Plus, it is extremely difficult to run regressions from prior Census years because 1990, 1980, 1970 and 1960 were all recessions, so it goes without saying that private payrolls were extremely weak. Seems to me that this analysis would have been more credible if it was released before the data than after — this is akin to trying to fit the facts to the number.
In addition, ‘crowding out’ is a process, not something anyone should be viewing for a one-month wonder. Yes, we typically get a “pop” in private payrolls in the June of a Census year but then it tails off in July. So, I’m not really sure this does anything to solve the debate as to what the real contours are shaping the U.S. labour market. I still think the stalling out in initial jobless claims, at around 460k, is a big story and they are part of the Conference Board’s index of leading economic indicators.

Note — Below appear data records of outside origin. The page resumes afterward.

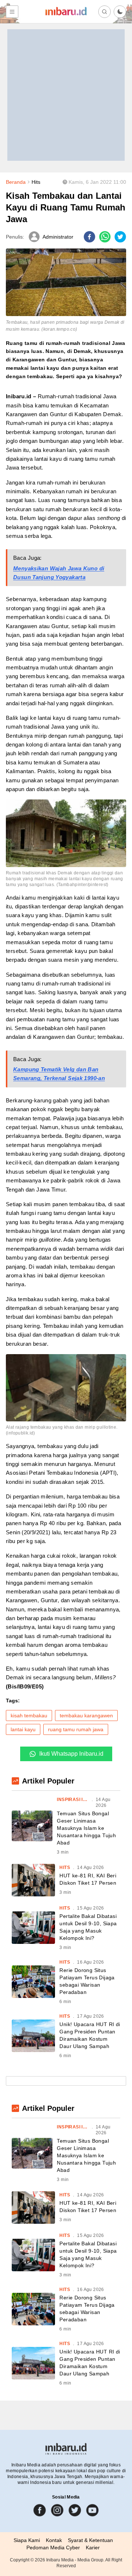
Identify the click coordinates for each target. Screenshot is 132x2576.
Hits (36, 182)
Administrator (58, 237)
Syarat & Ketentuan (90, 2540)
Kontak (54, 2540)
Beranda (16, 182)
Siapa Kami (27, 2540)
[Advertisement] (66, 95)
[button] (120, 12)
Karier (93, 2547)
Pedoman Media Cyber (53, 2547)
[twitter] (120, 237)
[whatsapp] (105, 237)
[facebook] (89, 237)
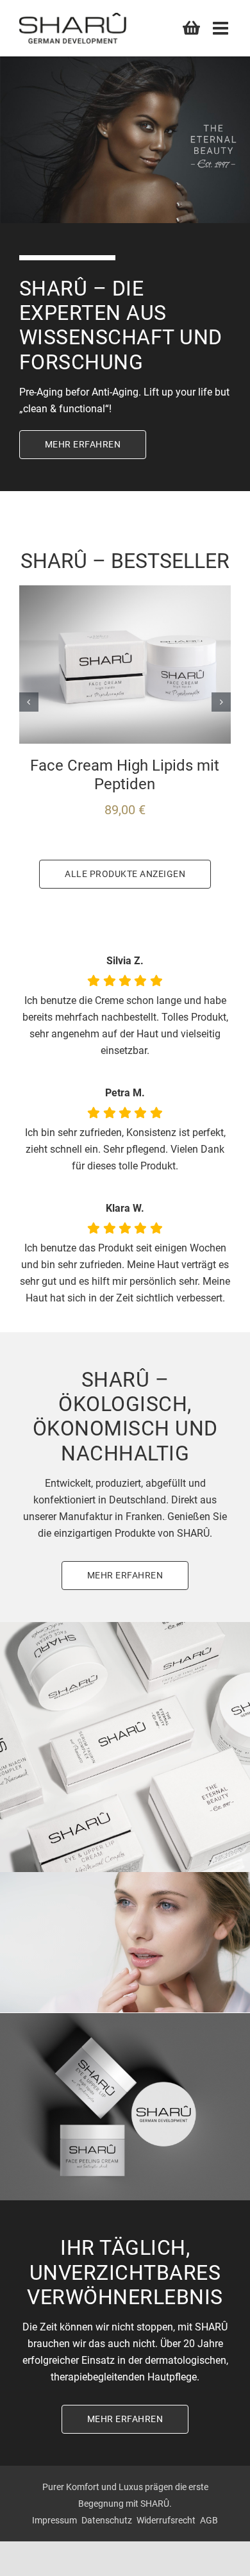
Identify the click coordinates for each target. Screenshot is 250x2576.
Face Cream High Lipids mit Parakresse (124, 775)
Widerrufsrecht (166, 2520)
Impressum (54, 2520)
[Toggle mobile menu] (222, 28)
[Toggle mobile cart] (191, 27)
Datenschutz (106, 2520)
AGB (209, 2520)
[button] (28, 702)
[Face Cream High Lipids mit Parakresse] (125, 591)
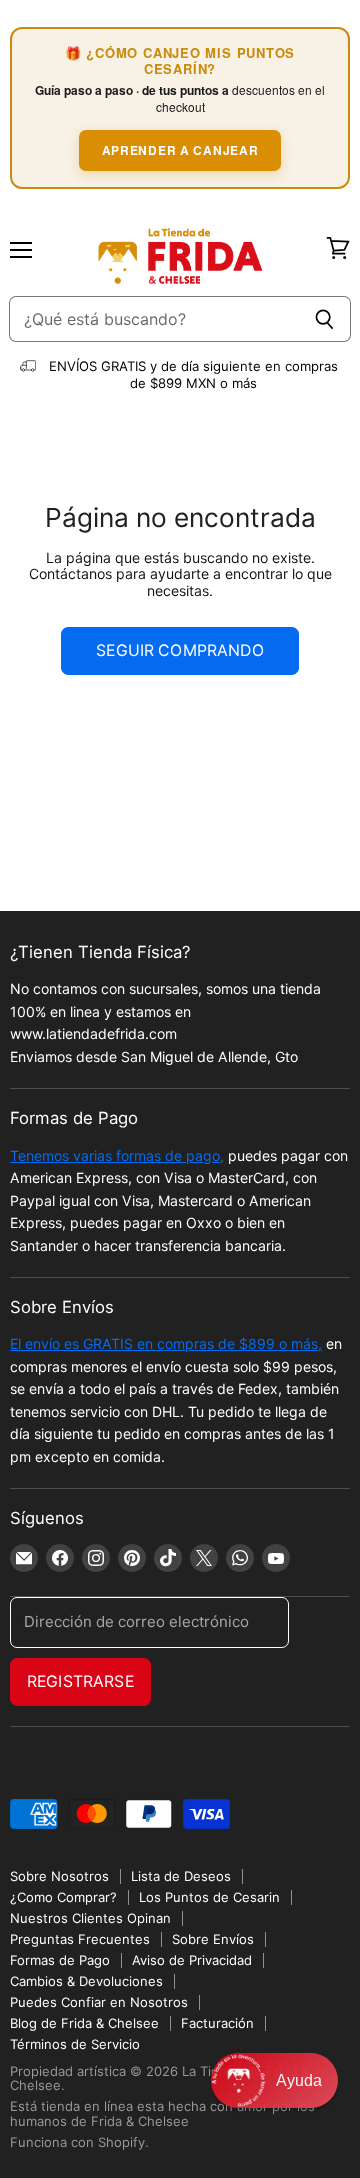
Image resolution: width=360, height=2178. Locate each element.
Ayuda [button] (299, 2080)
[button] (274, 2080)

Bottom line: the anti-government crowding out rhetoric is nonsense right now. The government isn’t crowding out anything. The private sector simply isn’t hiring workers.
We have 15 million people who are unemployed, 6.7 million of whom have been unemployed for over 26 weeks. There are an additional 8.8 million people who are working part-time purely for economic reasons and an additional 1.1 million people who are labelled as marginally-attached discouraged workers. There is an enormous supply of labour the private sector can choose from.
Think of it this way. Per capita income in the United States is just under $40,000 per year. So total lost economic output can be calculated as follows:
- $40,000 * 15 million unemployed = $600 billion
- $20,000 * 8.8 million part timers = $176 million (let’s assume they are half-time employees who could be full time employees)
- $20,000 * 1.1 million discouraged = $22 billion (let’s assume they could be half-time employees)
Total lost output and income per year? About $800 billion. Of course, some would argue there is always some lost output via frictional unemployment as people change locations, professions, etc. Fair enough. Let’s haircut the figure a massive 25% then, down to $600 billion for argument’s sake.
Are you telling me we should be worrying about crowding out right now when $600 billion in income is being lost? That doesn’t make any sense to me.
While I still think we could see some decent private sector jobs gains by year’s end, I can’t get my head around the concept of government stealing jobs from the private sector when there are some 25 million people who are underemployed. The crowding out story is total nonsense.